同社におけるIPDの定義とは、Autodesk Revitという道具を使い、BIMという手法をとって、プラットフォームであるIPDに各スペシャリストの技術を落としこんでゆくというもの。こうしたIPDの思想により、各部門の意思や動向が不透明だった従来の建設業界のあり方から、全面的な"見える化"を推し進めて、整合性の高い共同体を目指すものとしています。

同部門には現在、新田氏が在籍する設計室の室長、そして新田氏が在籍(兼務)し、他にも建築部の工事長、専属の女性スタッフが参加しています。IPDセンターは同社におけるソリューション的な役割を担い、部門間連携の中心としてスペシャリストのノウハウを集約させる機能を持ちます。

「弊社のIPDセンターは、現在、設計室と建築部のスタッフによって構成されていますが、将来的には営業部門、土木部門、リフォーム部門、維持部門などのスペシャリストを参加させ、最終的には下請け、サブコン、施主までを加えて、プロジェクト全域に及ぶ問題解決に努めて行こうと考えています」(新田氏)


同社におけるIPDの概念図。各分野の専門家たちの技術をBIMというプラットフォームによって統合し、お客様に提供することを目的としている。

BIMを商品化し、差別化を図る

同社は設計施工に関連するBIMのソリューション機能を、今までにない新規事業、つまり「BIM」、「Autodesk Revit Architecture」、「IPD」を企業に貢献し得る新しい武器として、市場戦略の中のひとつにおいています。

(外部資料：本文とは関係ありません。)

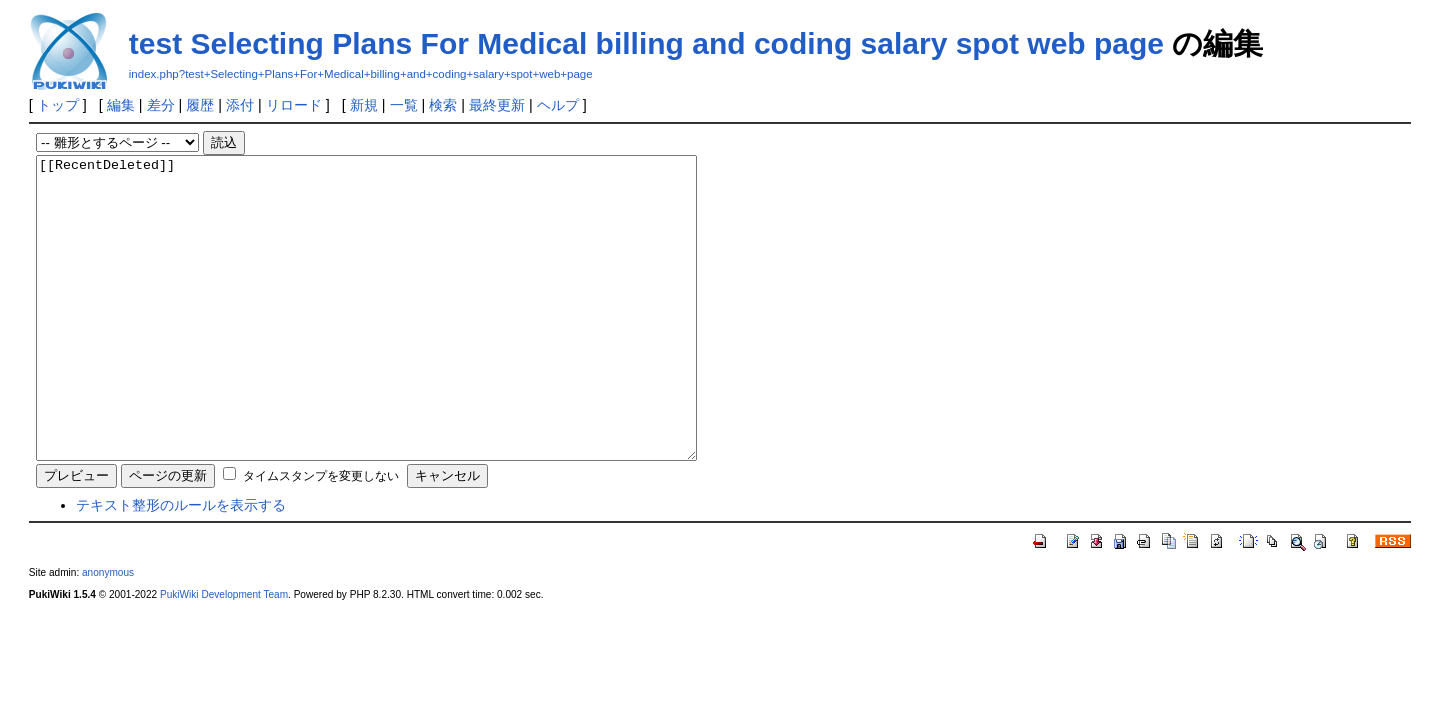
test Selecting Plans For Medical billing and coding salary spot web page (646, 43)
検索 (443, 105)
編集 (121, 105)
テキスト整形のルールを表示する (181, 565)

「ゼネコンというのは本来、一般的な小売業のように販売する商品を在庫として持ち合わせたビジネスではありません。つまり、建設業界でいう商品とは、あくまでも受注生産品という形のない商品であり、それを販売する営業マンは、そこの部分に苦心してきました。しかし、BIMを商品として販売すべく営業マンにBIMの特性を完結にまとめた営業ツールを与えることによって、競合他社との間に優位性が生まれると考えています。」。(新田氏)

今後の展望

同社ではすでにBIMが施主に対して充分なメリットを与えられるシステムであるということが実証されている状態。今後は施工部門や現場に携わる人間に対して、どのようなアプローチで貢献できるかが今後の新たな課題といいます。
「現在はIPDセンターとして現場に乗り込んでプレゼンテーションの支援をしたり、設計担当者と現場に携わる人たちとのイメージの違いをすり合わせるため、図面をビジュアル化して提示したり、後方支援的な活動を実践しています。将来的には施工部のサポートや、設計的に鉄筋が集中するような収まりにくい箇所を3次元化して検証するなどのサポートも視野に入れて行こうと考えています。これまでの施工経験から施主に対するBIMの優位性は充分に検証できたと思うので、今後は施工に関する理論問題解決や、環境解析に取り組んでゆきたいと考えています」

技術担当者への普及は当然のこととしながらも、これからは、クライアントサイドがBIMを要求する市場になることを期待するという新田氏。そのためには、大手ゼネコンや大手設計事務所が積極的にBIMを使用して、そのメリットを市場に訴求してゆく必要性があるとしています。
「BIMを導入している企業と導入していない企業とでは、今後、業界における地位に歴然とした差が生まれるでしょう」(新田氏)
日本の建築業界に新たな風を吹き込む美保テクノス。BIMの力を確信し、さらなる変革を遂げていくことは間違いありません。

プロジェクトプロフィール

プロジェクト名:いきいきケアホーム境港イーストコート
用途:有料老人ホーム
規模:S造3階建
敷地面積:3691.25m²
延床面積:1728.48m²
工期:2008年6月20日から2008年11月1日
所在地:鳥取県境港市

ギャラリー


会社プロフィール

名称:美保テクノス株式会社
所在地:鳥取県米子市昭和町25番地
代表者:代表取締役 野津 一成
創業:昭和33年7月30日
資本金:1億円
事業概要:
1. 土木・建築に関する工事の施工及び測量・企画・調査・設計・監理並びにコンサルタント業務
2. 建設機械のリース業務
3. 砂利・砕石の採取及び販売を行う業務
4. 宅地造成及び分譲に関する企画・調査・設計・監理
5. 不動産の売買・賃貸借・仲介・管理
6. コンピュータソフトウェアの研究開発、販売及びプログラム設計技術者の派遣業務
7. 太陽光・風力発電等の自然エネルギー機器の販売及び取り付け、施工業務
8. 損害保険代理業務

【導入製品/ソリューション】
Autodesk - AutoCAD Revit Architecture Suite

【導入目的】
企業戦略としての差別化

【導入効果】
設計品質の向上
IPDセンターの設立による部門間のコミュニケーションの加速
施工主へのプレゼンテーションの質の向上と顧客満足の向上。リピート化。

【今後の展開】
施行部門との連携。BIMモデルを用いた干渉チェックの実施。